Build Status Test Coverage

NOTE: These are the docs for the version 3 prerelease

For earlier versions, see the tags.

RSchema

Schema-based validation and coercion for Ruby data structures. Heavily inspired by Prismatic/schema.

Meet RSchema

RSchema provides a way to describe, validate, and coerce the "shape" of data.

First you create a schema:

blog_post_schema = RSchema.define_hash {{
  title: _String,
  tags: Array(_Symbol),
  body: _String,
}}

Then you can use the schema to validate data:

input = {
  title: "One Weird Trick Developers Don't Want You To Know!",
  tags: [:trick, :developers, :unbeleivable],
  body: '<p>blah blah</p>'
}
blog_post_schema.call(input).valid? #=> true

What Is A Schema?

Schemas are objects that describe and validate a value.

The simplest schemas are Type schemas, which just validate the type of a value.

schema = RSchema.define { _Integer }
schema.class #=> RSchema::Schemas::Type

schema.call(1234).valid? #=> true
schema.call('hi').valid? #=> false

Then there are composite schemas, which are schemas composed of subschemas.

^^^^^^^^^^^^^^^^

= Given task A =
In the records, update the part that opens with the line containing "Правила за защита на личните данни (865, 618)" and runs through the end of the records, replacing "FAQ" with "Често задавани въпроси" and keeping everything else unchanged. Omit any pictures from your answer.

= Records provided =

^^^^^^^^^^^^^^^^

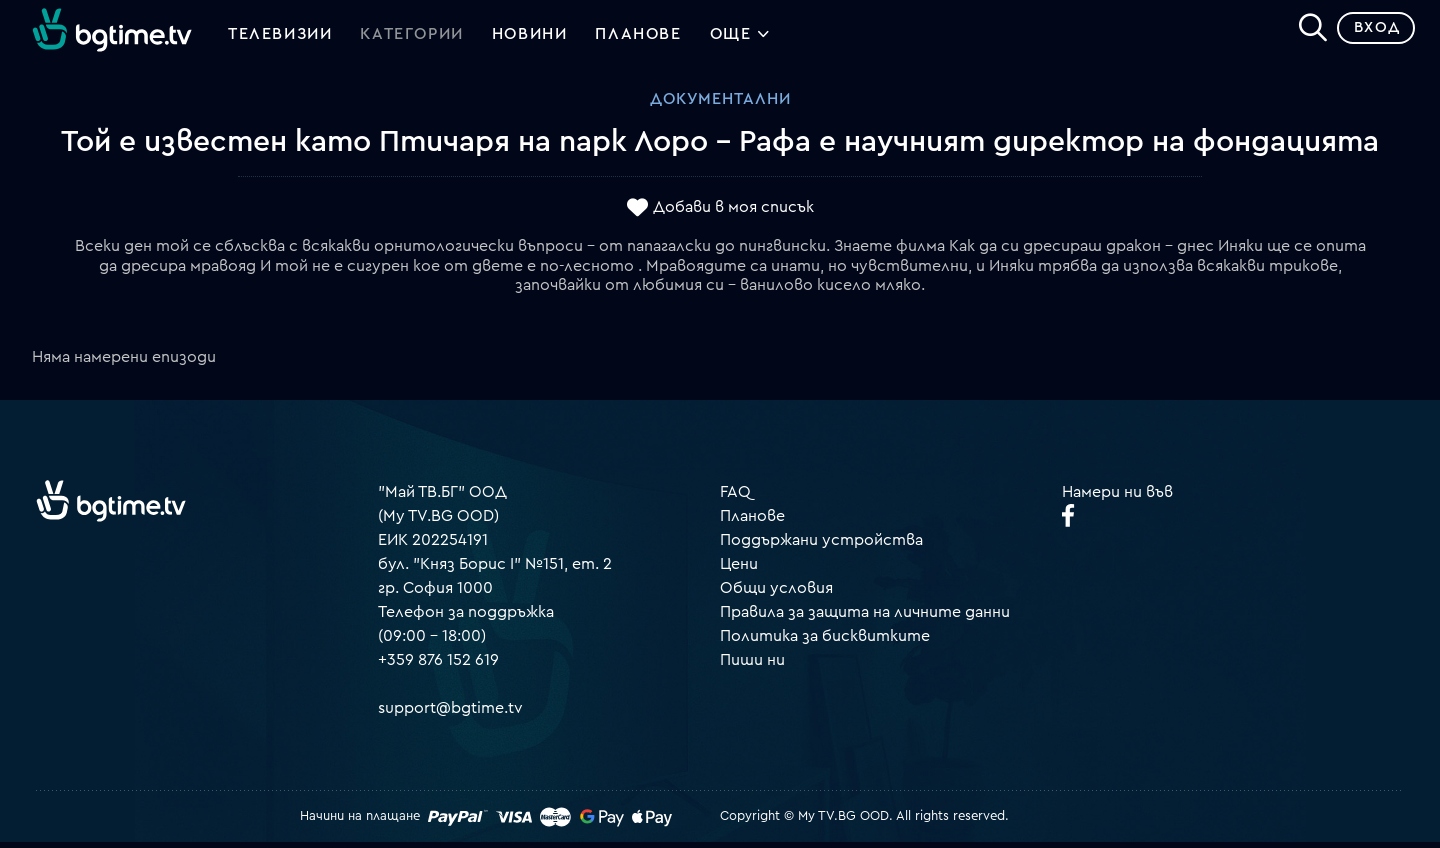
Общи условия (776, 594)
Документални (720, 105)
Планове (752, 522)
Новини (530, 38)
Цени (739, 570)
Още (740, 40)
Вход (1370, 34)
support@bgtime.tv (450, 714)
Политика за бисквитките (825, 642)
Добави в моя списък (733, 213)
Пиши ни (752, 666)
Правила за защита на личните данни (865, 618)
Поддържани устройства (821, 546)
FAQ (735, 498)
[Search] (1306, 31)
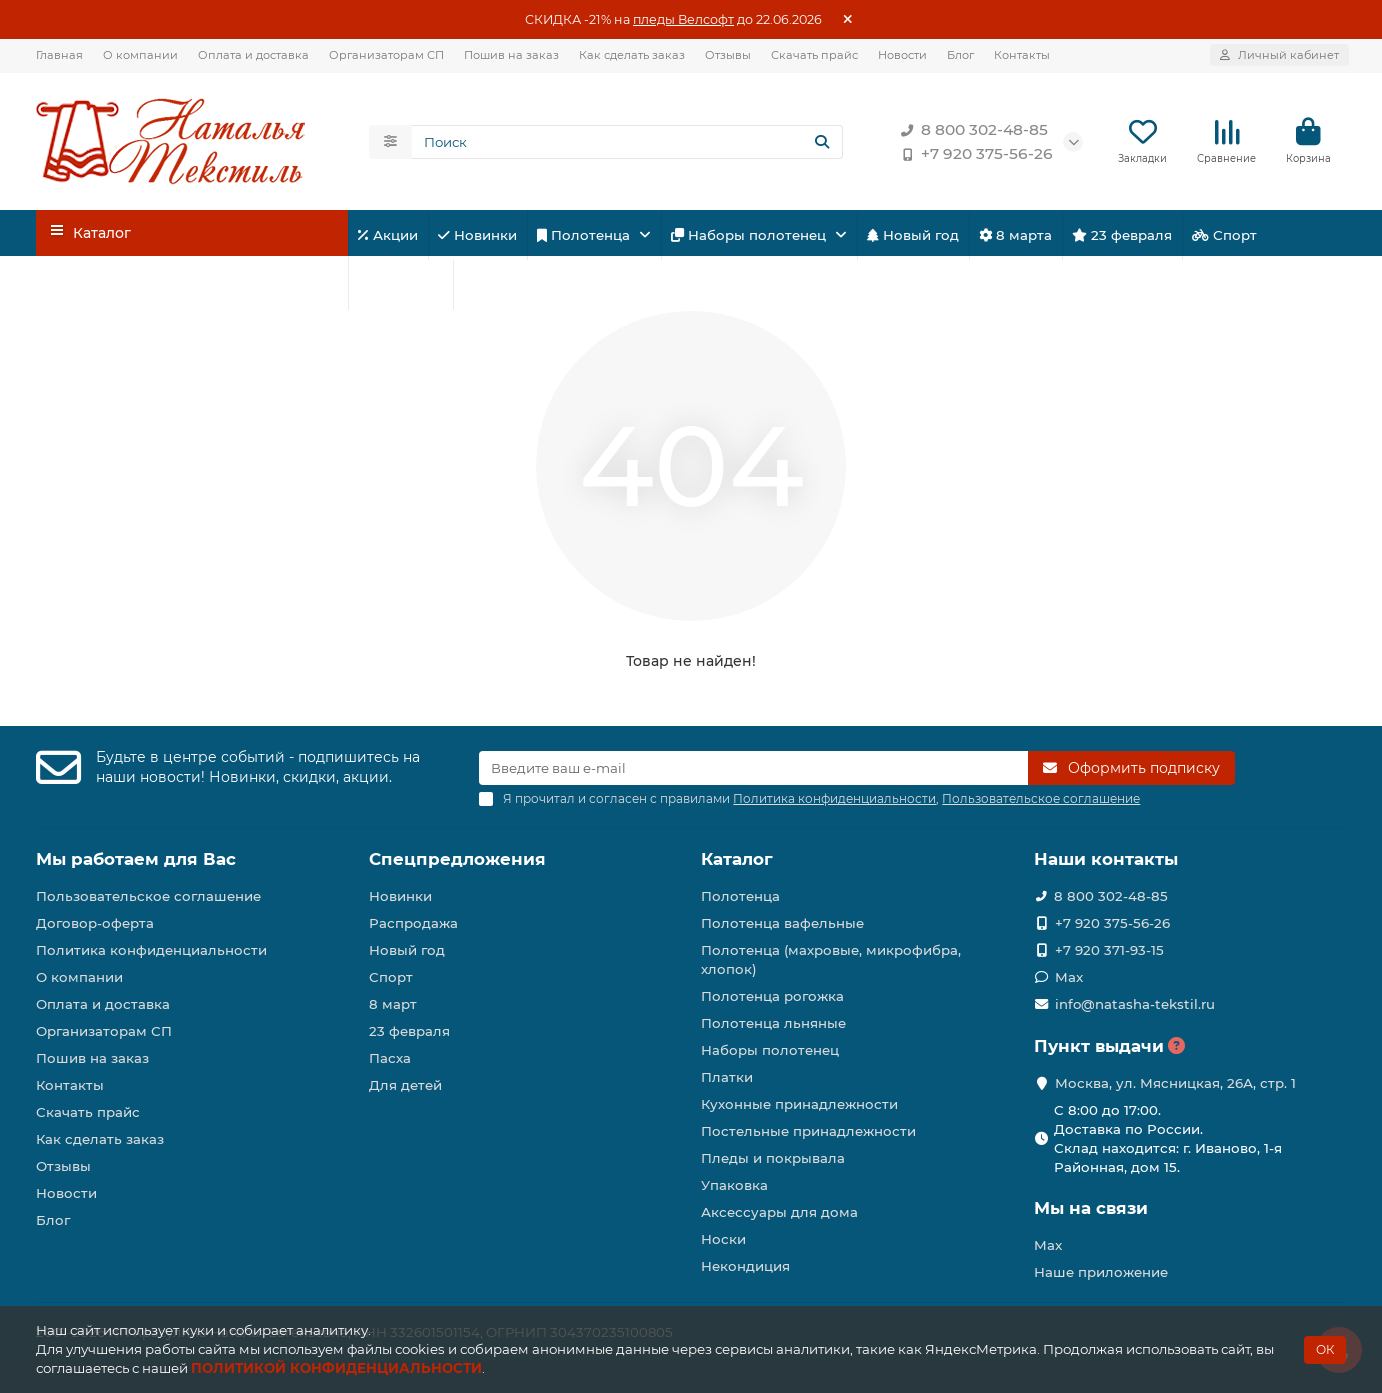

^^^^^^^^^^^^^^^^

= Given task B =
Write what comes next in the RSchema documentation, picking up after its final sentence.

= Exercise response A =
Правила за защита на личните данни (865, 618)
Поддържани устройства (821, 546)
Често задавани въпроси (735, 498)
[Search] (1306, 31)

= Exercise response B =
Arrays are composite schemas:

schema = RSchema.define { Array(_Integer) }
schema.call([10, 11, 12]).valid?  #=> true
schema.call([10, 11, :hi]).valid? #=> false

And so are hashes:

schema = RSchema.define do
  Hash(fname: _String, age: _Integer)
end

schema.call({ fname: 'Jane', age: 27 }).valid? #=> true
schema.call({ fname: 'Johnny' }).valid? #=> false

Schema objects are composable – they are designed to be combined. This allows schemas to describe complex, nested data structures.

schema = RSchema.define_hash do
  {
    fname: predicate { |n| n.is_a?(String) && n.size > 0 },
    favourite_foods: Set(_Symbol),
    children_by_age: VariableHash(_Integer => _String)
  }
end

input = {
  fname: 'Johnny',
  favourite_foods: Set.new([:bacon, :cheese, :onion]),
  children_by_age: {
    7 => 'Jenny',
    5 => 'Simon',
  },
}

schema.call(input).valid? #=> true

RSchema provides many different kinds of schema classes for common tasks, but you can also write custom schema classes if you need to.

The DSL

Schemas are usually created and composed via a DSL using RSchema.define. They can be created manually, although this is often too verbose.

For example, the following two schemas are identical. schema1 is created via the DSL, and schema2 is created manually.

schema1 = RSchema.define { Array(_Symbol) }

schema2 = RSchema::Schemas::VariableArray.new(
  RSchema::Schemas::Type.new(Symbol)
)

You will probably never need to create schemas manually unless you are doing something advanced, like writing your own DSL.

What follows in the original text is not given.